Plus les accords bilatéraux avec l'Union européenne (UE) s'érodent, plus cela devient difficile. Aujourd'hui, Swissmedic s'assure que nous produisons nos médicaments correctement. Toute l'UE accepte cette autorisation. Si nous perdons un jour l'accès sans barrière au marché de l'UE, comme c'est déjà le cas dans le secteur des technologies médicales, les inspecteurs de l'UE devront venir à Stein pour examiner eux-mêmes l'usine. Cela rend l'exportation plus chère. Et le site suisse moins attractif pour la production pharmaceutique.
La Suisse et l'UE mènent actuellement des «entretiens exploratoires». Des raisons d'espérer?
Un accord-cadre 2.0 n'est pas réaliste à mes yeux. Le Conseil fédéral a interrompu unilatéralement les négociations. Cela n'a pas vraiment suscité la bonne volonté de l'UE. Je suis consterné. C'est l'immobilisme qui prévaut. Et comme il y a des élections en Suisse dans un an, rien ne bougera d'ici là. En plus, il y a la guerre en Europe et la menace d'une pénurie d'énergie. Ces thèmes figurent bien plus haut sur la liste des priorités de la Commission européenne que la Suisse.

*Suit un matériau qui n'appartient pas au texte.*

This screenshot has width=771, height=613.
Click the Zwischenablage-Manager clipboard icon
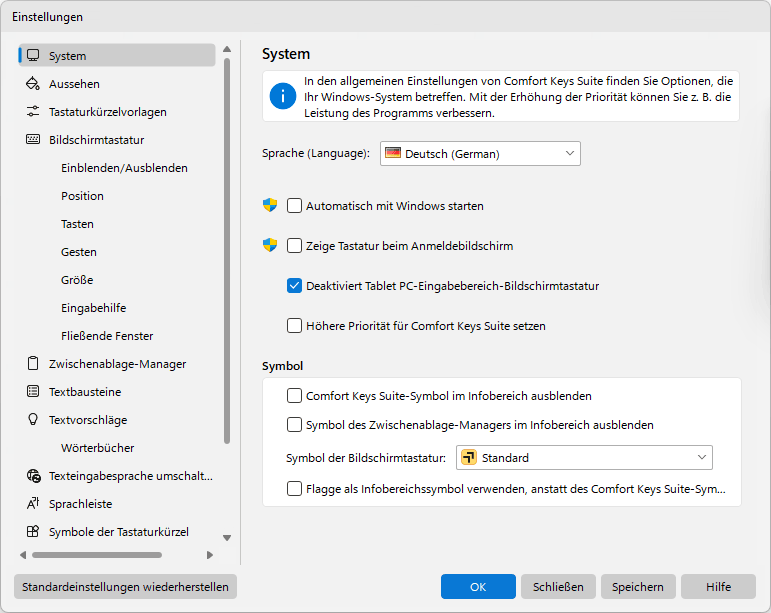(x=33, y=363)
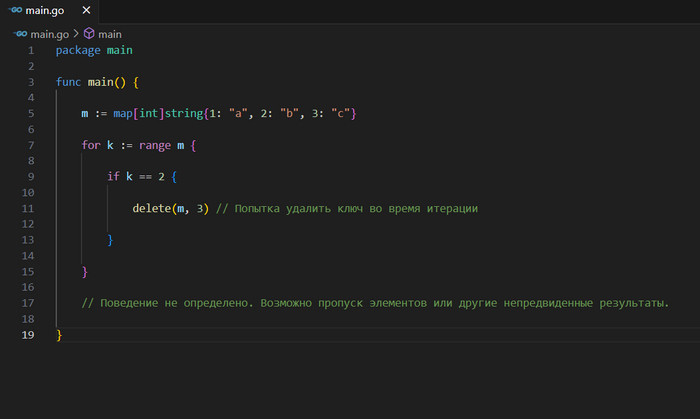Click the Go icon in the breadcrumb bar
Viewport: 700px width, 419px height.
coord(19,33)
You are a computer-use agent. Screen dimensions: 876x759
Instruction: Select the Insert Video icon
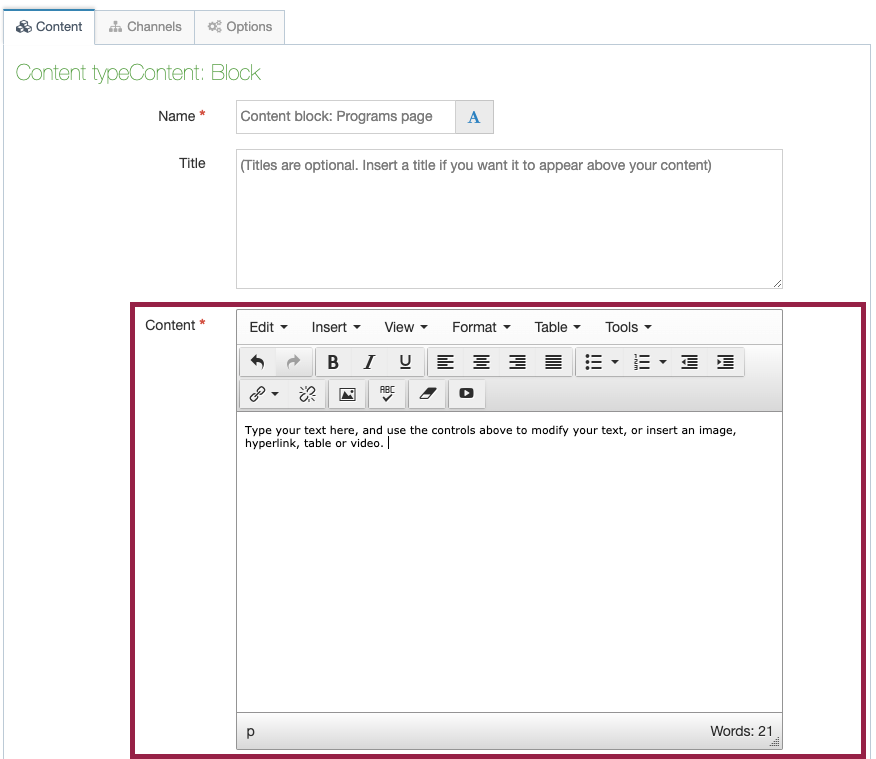pos(466,394)
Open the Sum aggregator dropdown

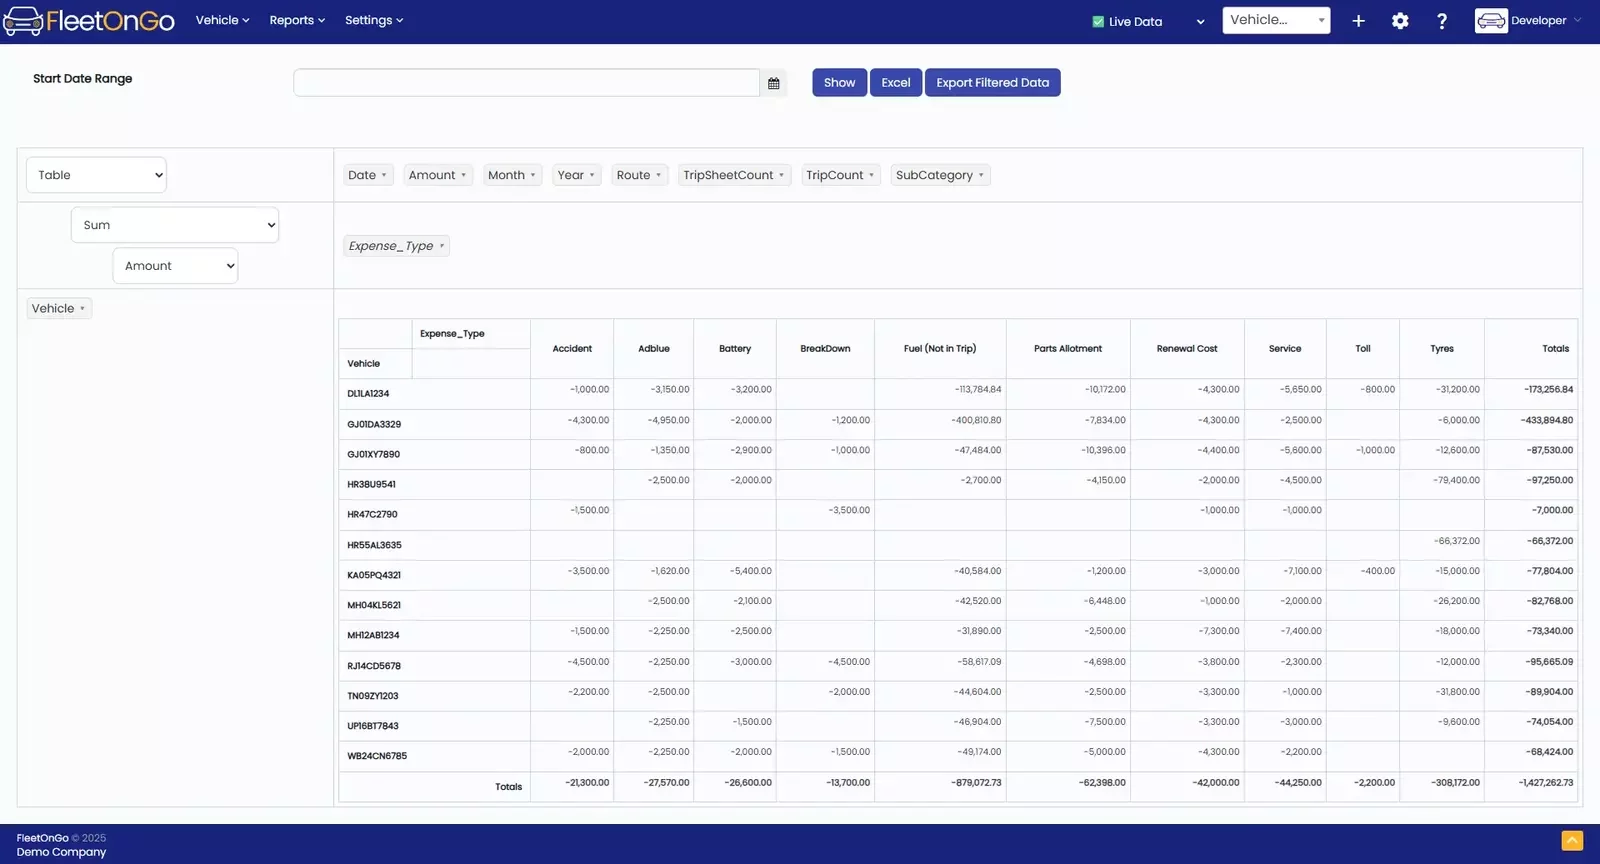pyautogui.click(x=175, y=225)
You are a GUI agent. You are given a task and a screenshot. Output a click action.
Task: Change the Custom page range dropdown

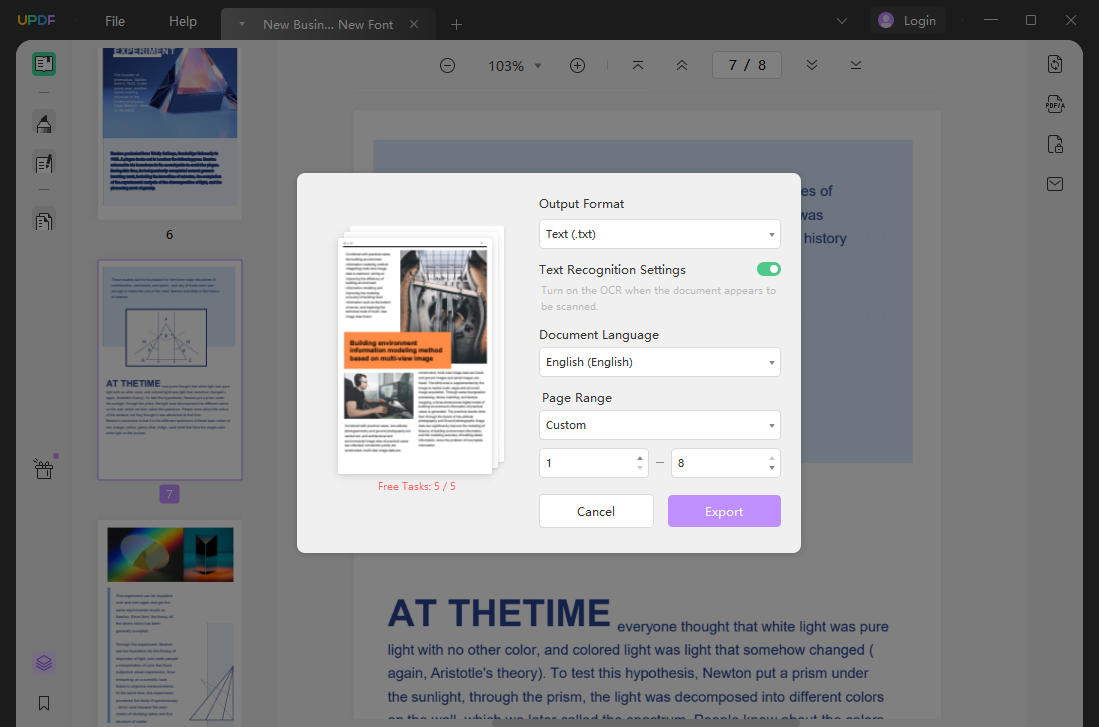pos(659,424)
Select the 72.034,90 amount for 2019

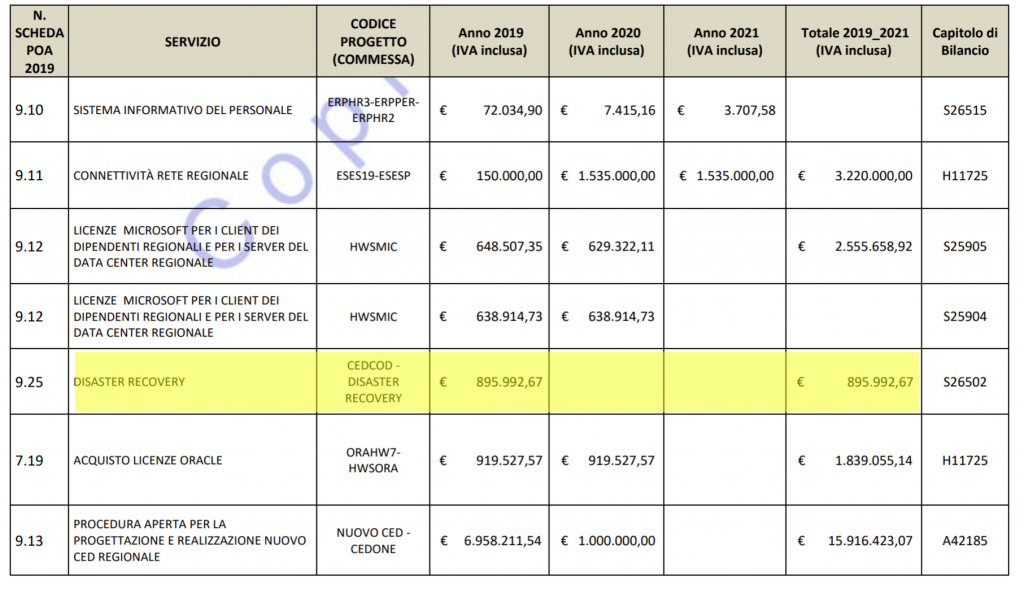(508, 110)
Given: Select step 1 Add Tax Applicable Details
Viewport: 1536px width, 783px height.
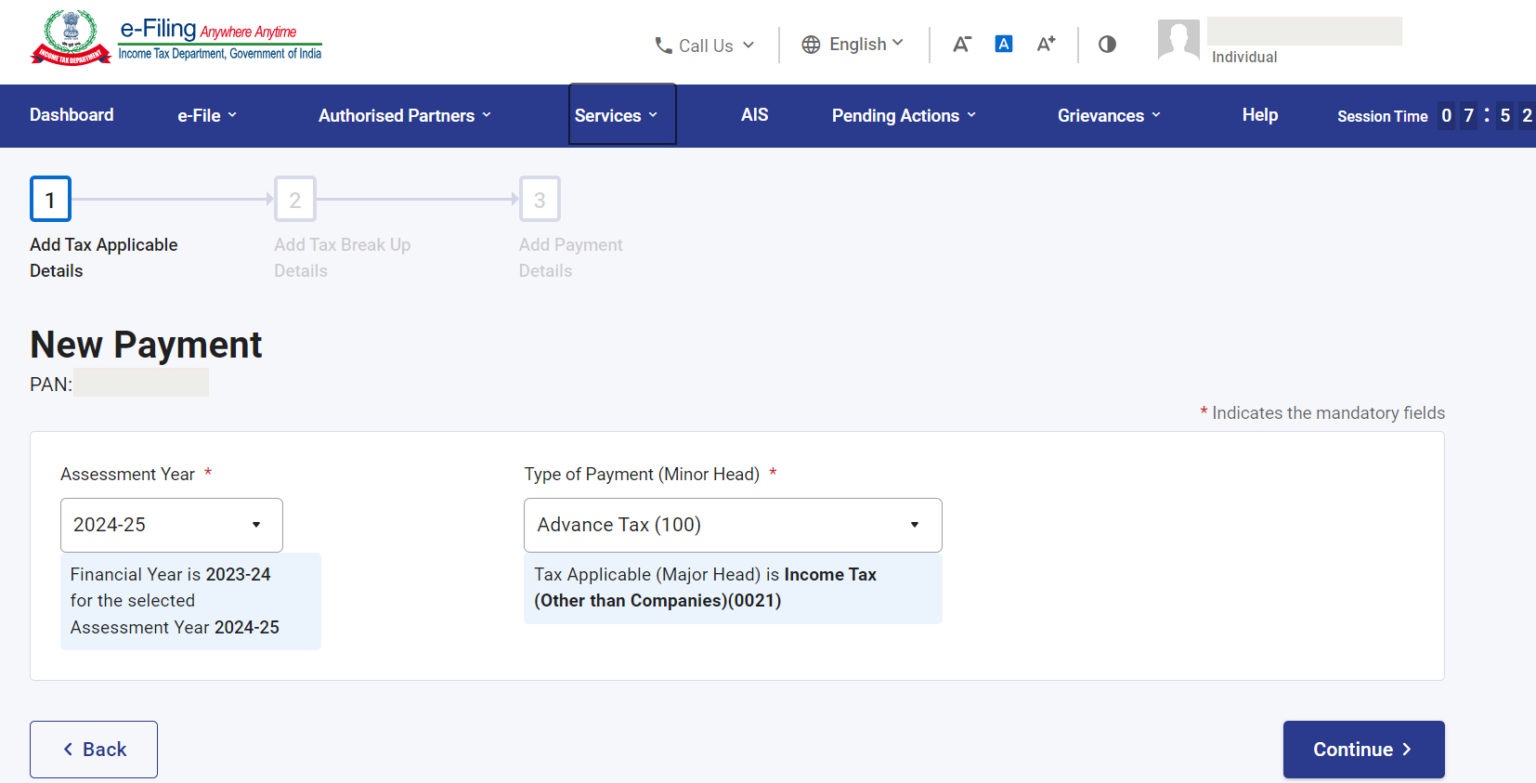Looking at the screenshot, I should click(x=50, y=198).
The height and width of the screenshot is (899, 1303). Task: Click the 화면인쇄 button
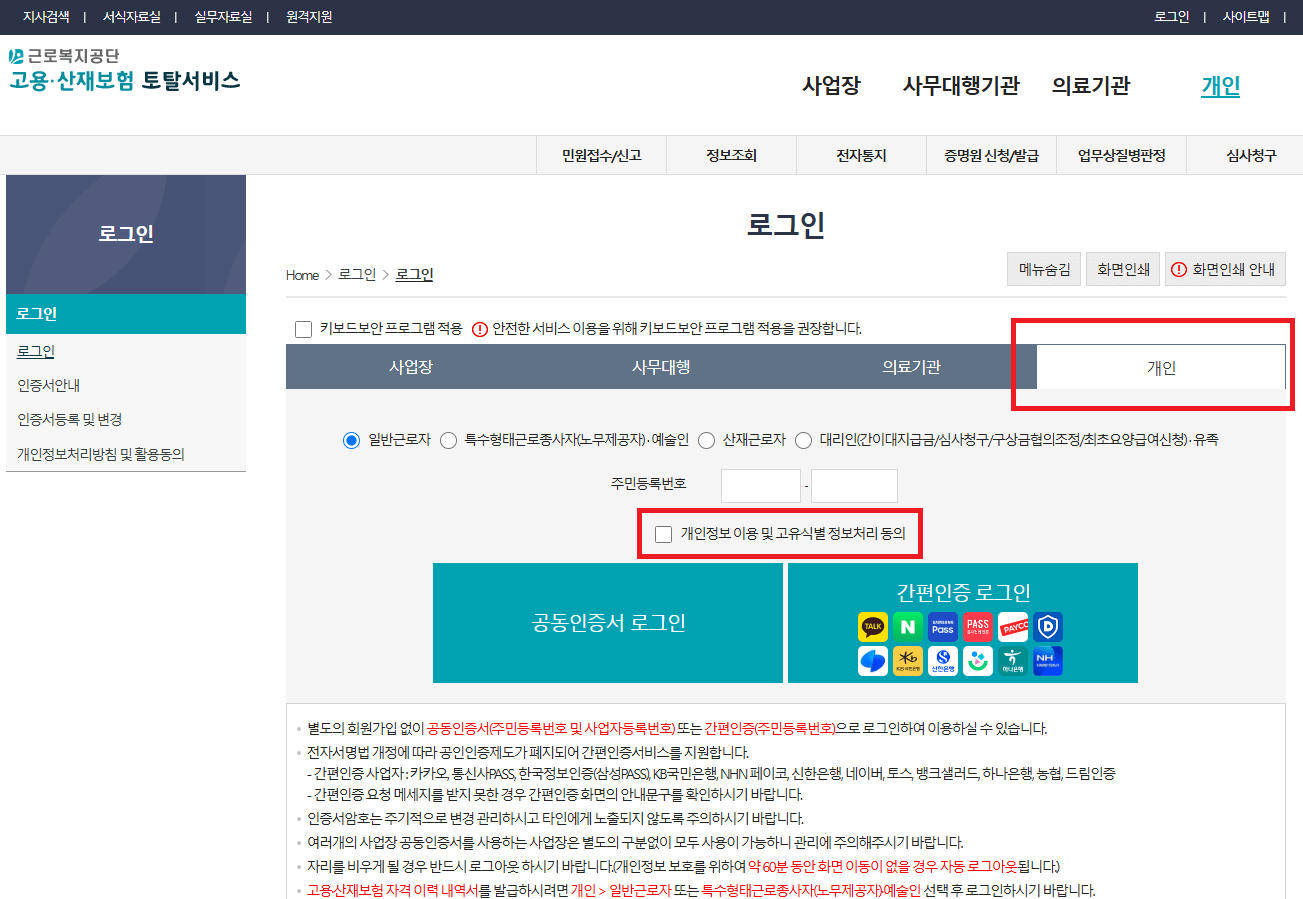(1122, 268)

Une pénurie d'énergie toucherait également Novartis. Où l'économisez-vous?
Pour le gaz, nous ne faisons pas partie des gros consommateurs. Pour l'électricité, il faut faire la différence entre la production, les laboratoires et les bureaux. Sur notre campus de Bâle, en cas d'aggravation de la crise, nous pourrions économiser entre 10 et 15% d'électricité en fermant temporairement tous les immeubles de bureaux et en prenant d'autres mesures. Ce serait incisif, mais pourrait être mis en œuvre de cette manière. Pour la production à Stein et dans nos bâtiments de laboratoire, c'est difficile: les mesures d'économie y sont une tâche herculéenne.
Vous attendez-vous à ce que la Confédération vous coupe l'herbe sous le pied ?
Non, la production de médicaments est d'importance systémique. Nous n'approvisionnons pas seulement la Suisse, mais le monde entier. Nous exportons dans 200 pays et avons donc une énorme responsabilité. Une interruption de la production se ferait au détriment des patients et nuirait en outre à la réputation de la Suisse. C'est pourquoi nous ne comptons pas sur des contingents.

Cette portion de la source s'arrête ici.